Design guides and suggestions
- About 4 feet square/round
- Needs to be washable
- Must not contain choke hazards
- Something pretty and interesting; if made of different fabrics, ones that go well together… Something you’d be proud to put your own baby on!
- Slightly padded makes it comfy, and/or it could be textured to help baby learn through their senses
- How about a large circle with a drawstring? When it’s time to tidy their toys away, you just pull the string and it acts like a large bag
- Or for slightly older children, you could make an imagination mat featuring things like roads, houses and different spaces
- How about a games mat? Perhaps with snakes and ladders, ludo or even chess – if you’re up for the challenge!
- Similarly, outdoor pic-nic mats are really appreciated, especially as it helps with social distancing.
There are lots of ideas and even free patterns online.
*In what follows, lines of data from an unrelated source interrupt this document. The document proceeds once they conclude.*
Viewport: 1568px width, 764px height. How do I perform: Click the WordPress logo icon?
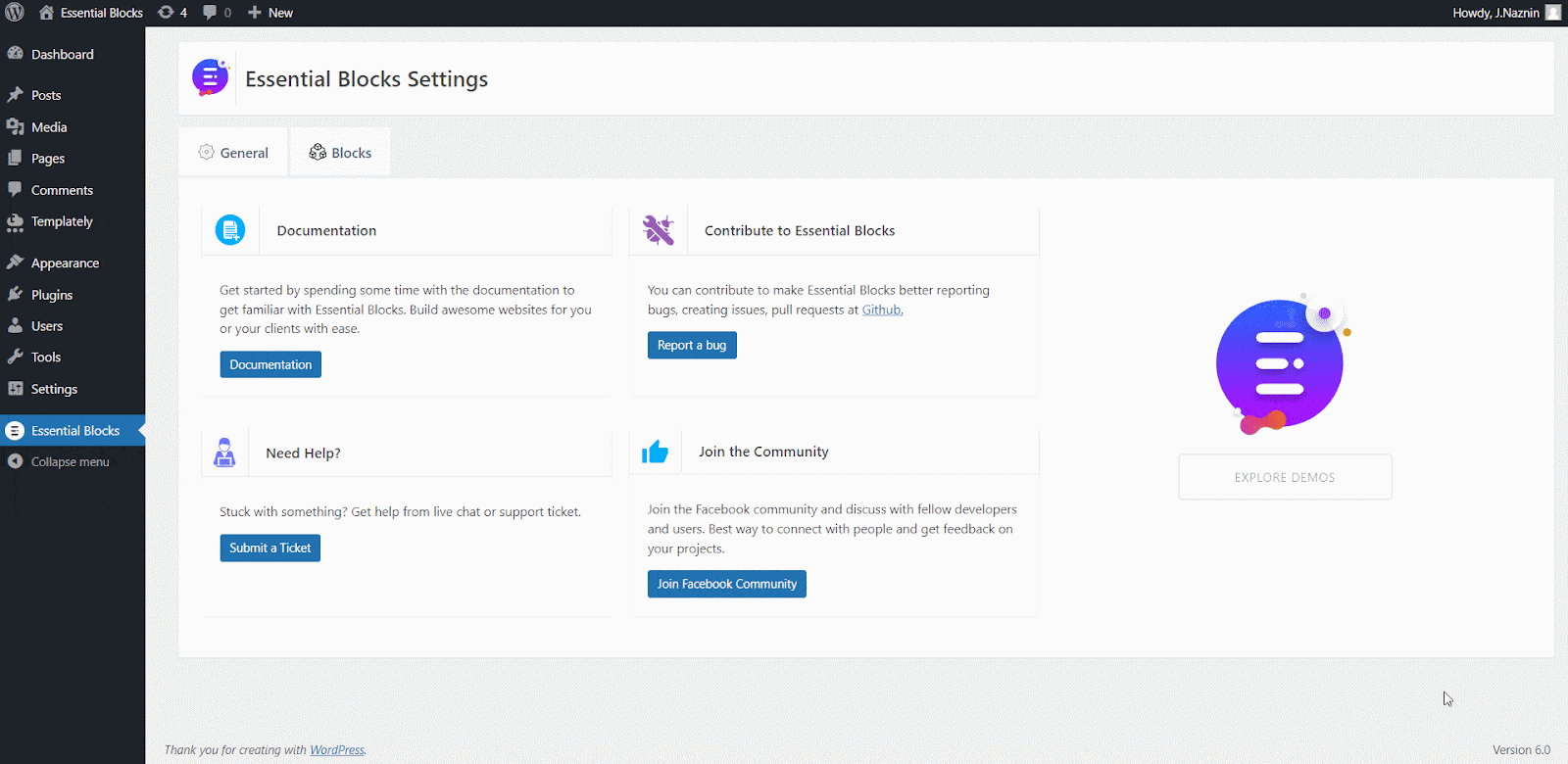[x=15, y=13]
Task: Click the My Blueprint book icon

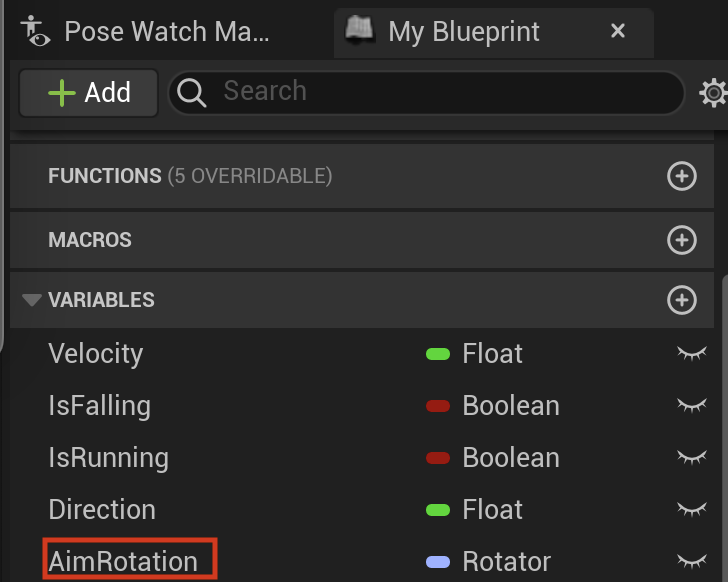Action: click(x=360, y=30)

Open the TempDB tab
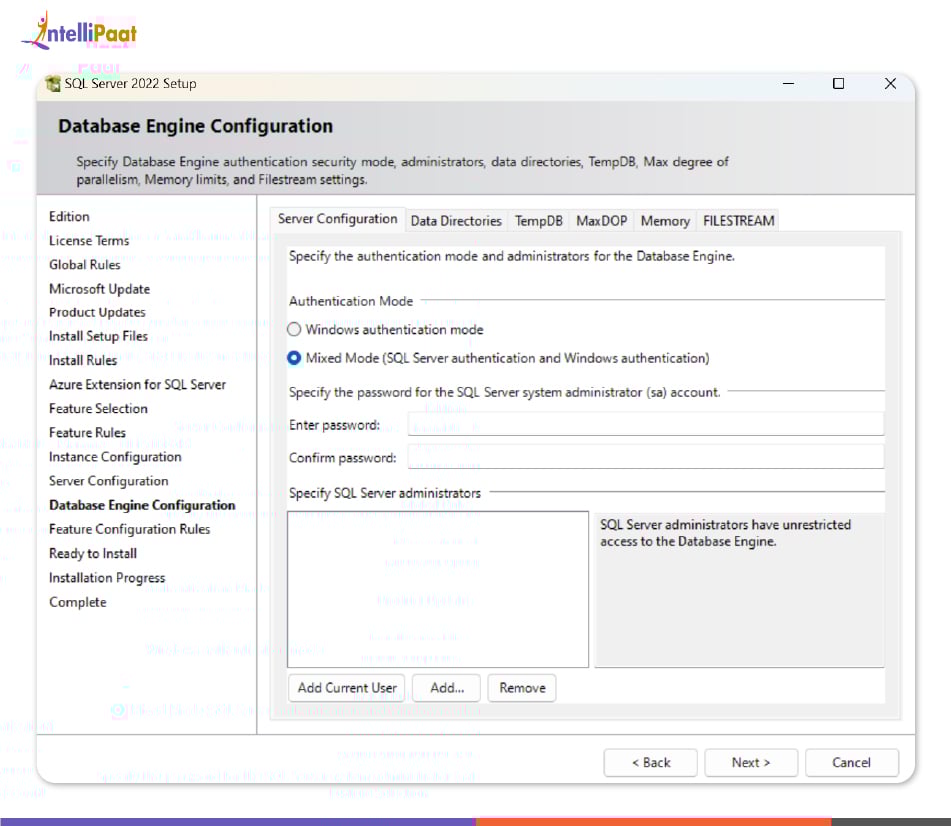(538, 221)
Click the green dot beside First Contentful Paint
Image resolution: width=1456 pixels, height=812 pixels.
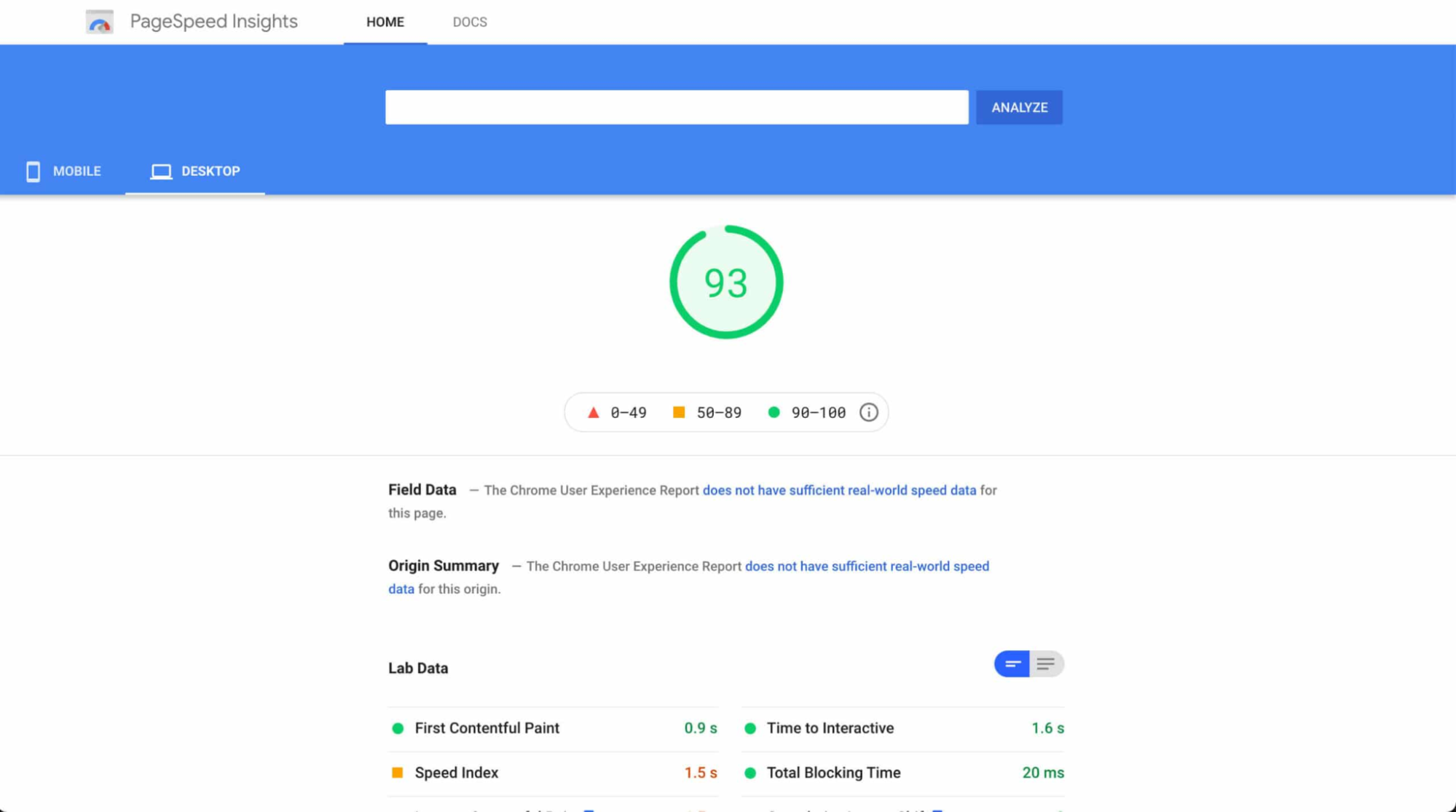(x=398, y=728)
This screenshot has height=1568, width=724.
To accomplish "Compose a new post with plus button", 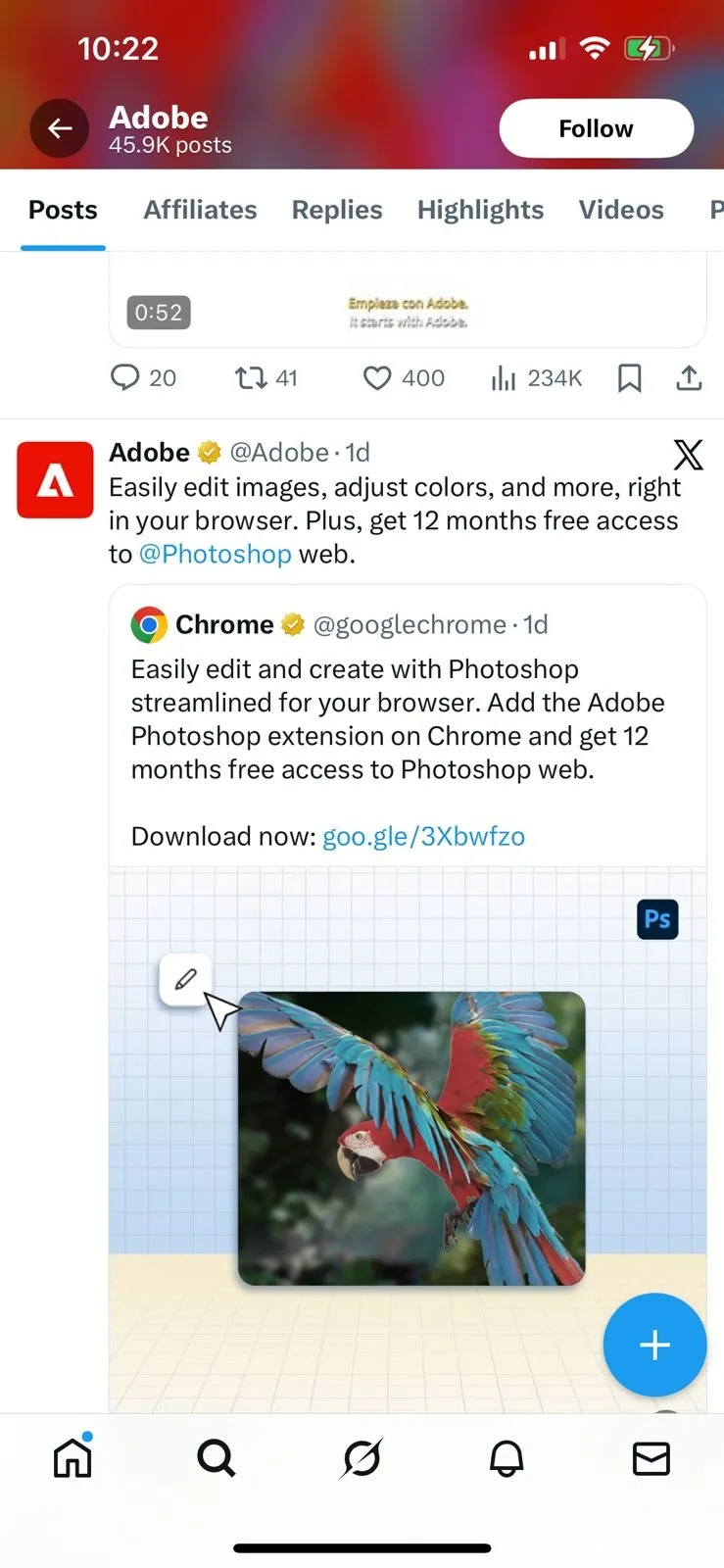I will (654, 1345).
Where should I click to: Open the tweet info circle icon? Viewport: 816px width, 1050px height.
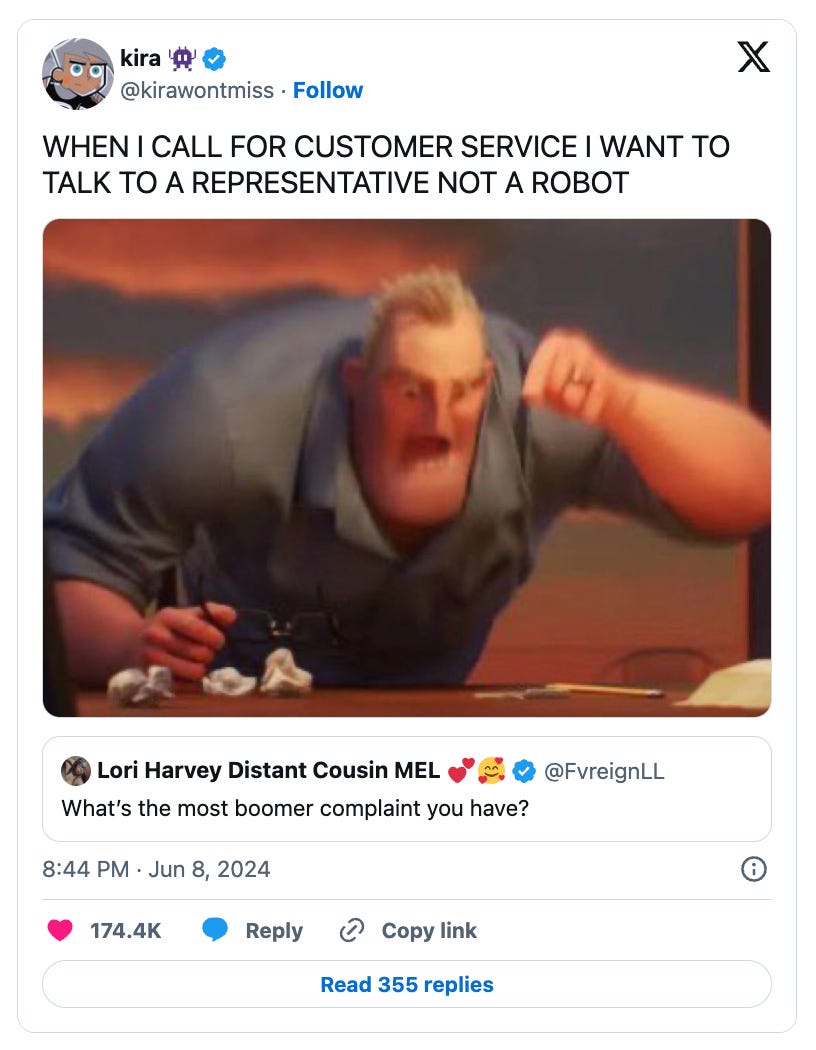click(x=754, y=869)
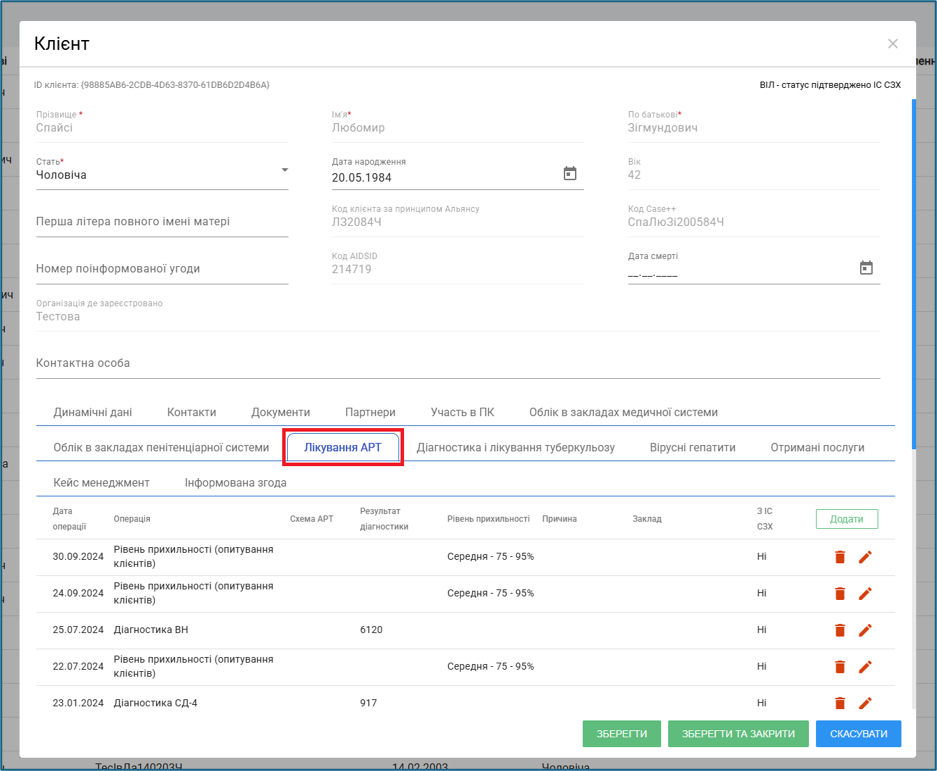Open calendar for Дата смерті
This screenshot has height=771, width=937.
pyautogui.click(x=866, y=268)
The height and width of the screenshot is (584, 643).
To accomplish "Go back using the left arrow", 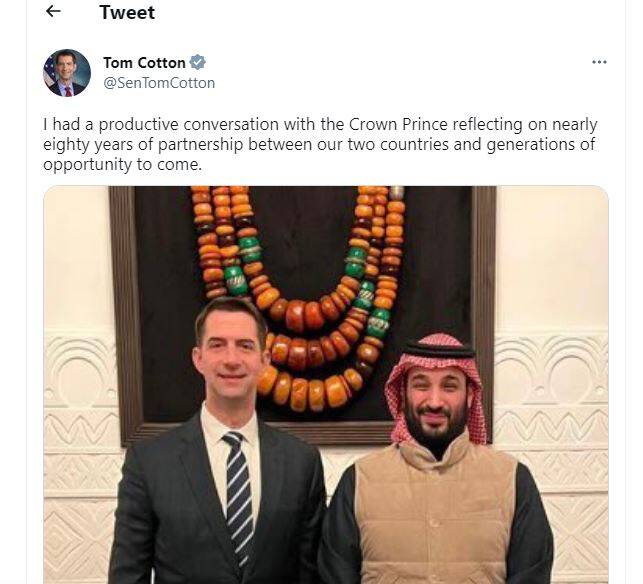I will tap(53, 12).
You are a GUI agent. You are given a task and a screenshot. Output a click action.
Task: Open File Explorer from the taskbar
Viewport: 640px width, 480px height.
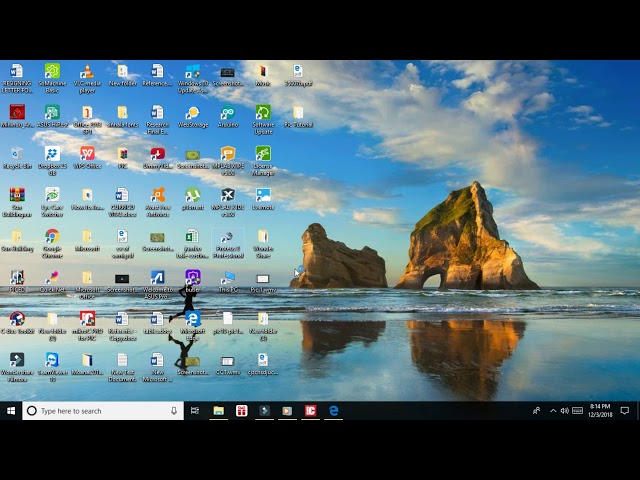click(218, 411)
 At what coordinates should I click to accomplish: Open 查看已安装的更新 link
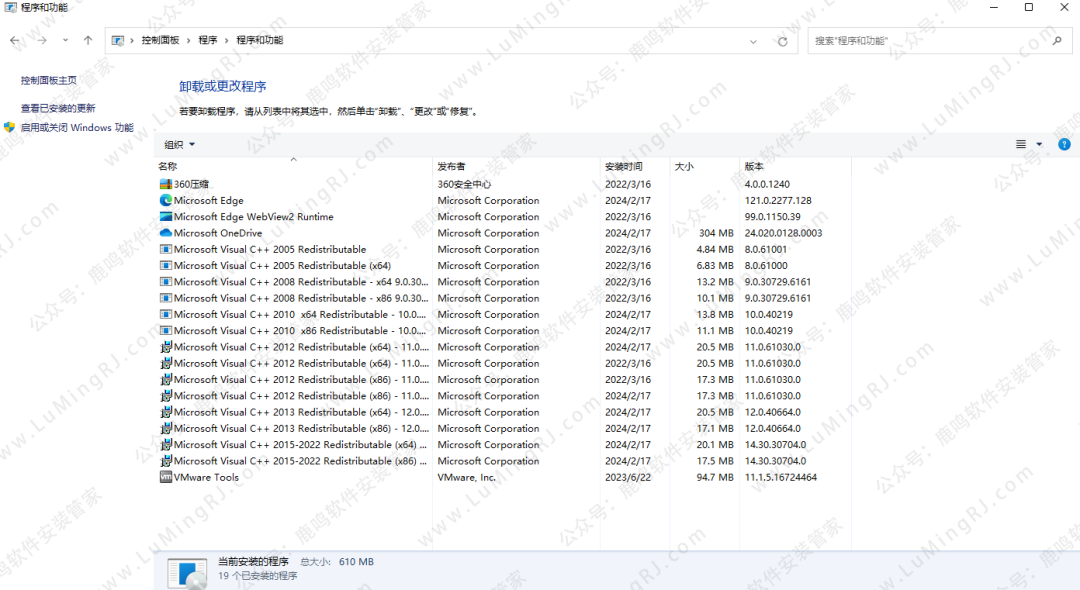click(x=58, y=108)
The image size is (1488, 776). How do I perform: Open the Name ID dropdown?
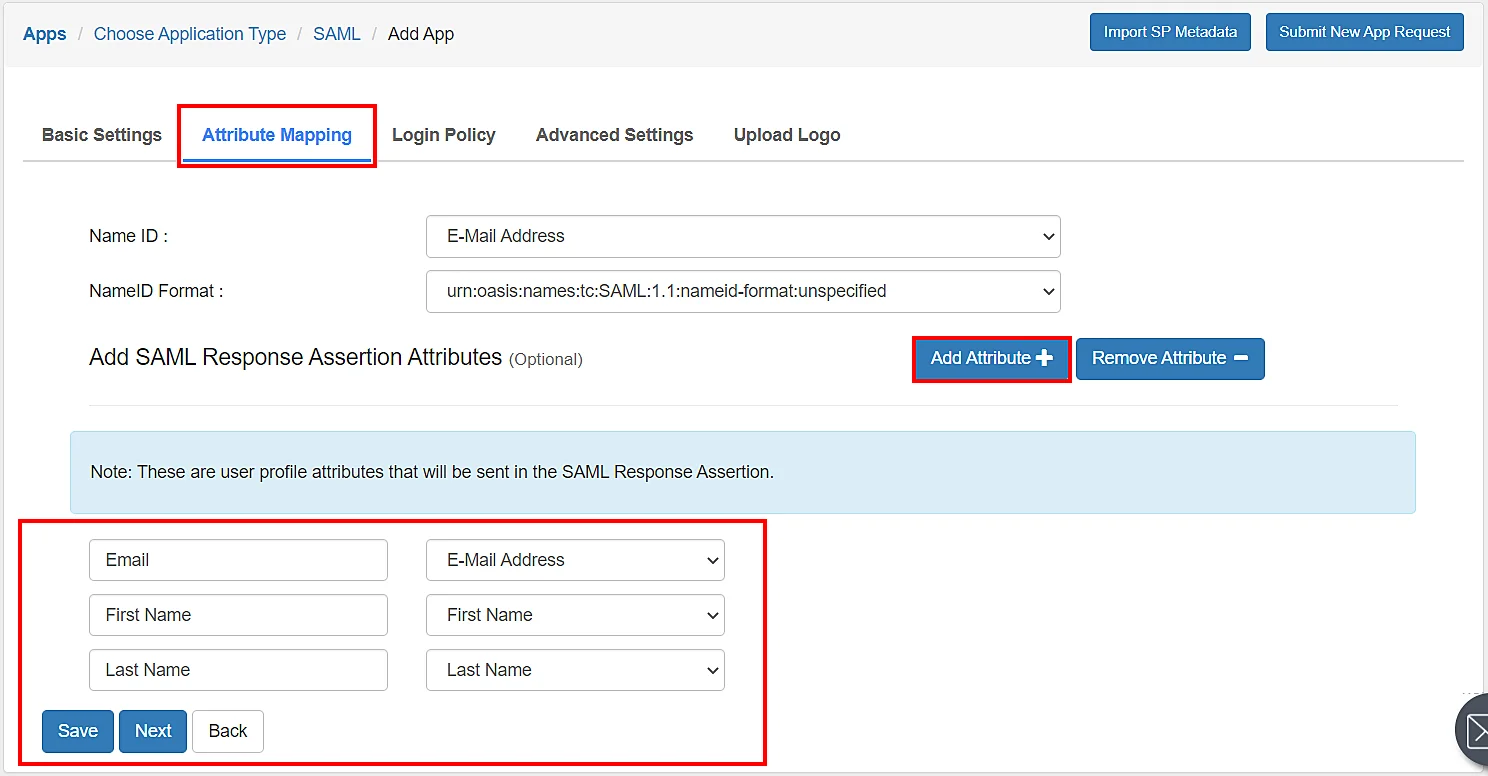pyautogui.click(x=743, y=236)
Try starting with Pinterest!
2 – Bags
- Baby changing bags for mums to sling over their shoulder – they can use it for spare nappies, bottles, wipes, a change of clothes, etc
- Something attractive for children to store their books and toys in
- Over the shoulder tote bags/messenger bags for ladies and men (especailly of a size to keep A4 folders or documents in)
- Shoe bags with a drawstring (all ages and sizes appreciated)
3 – Washbags
Oilcloth is very ‘in’ now, and easy to get hold of, so we’d really appreciate a way for people to transport their toiletries (they have to move on quite often and need a way to carry their stuff). We need some for men, some for women. Ideally something big enough to hold shampoo, deodorant, toothpaste & brush, and soap. There are:
- simple ones like this and this
- boxy ones
- tutorials on YouTube
4 – Sewing kits
If you don’t have many clothes, then you need to be able to repair the ones you have. Little sewing kits are very much appreciated, and there are lots of ideas online. For example, you could make a little bag/box (or buy one) and fill it with some or all of the following. A glass jar works well, too!
- A pack of pins and a pack of needles
- Threads in different colours, especially the obvious ones like black, white, red and navy
- A small selection of buttons of standard sizes and colours (like white shirt buttons)
- Strong iron-on tape for rescuing trouser and skirt hems that have come down
- Plain iron-on patches for repairing tears
- A box of safety pins
- Scissors don’t have to be part of the kit, but some would be welcome.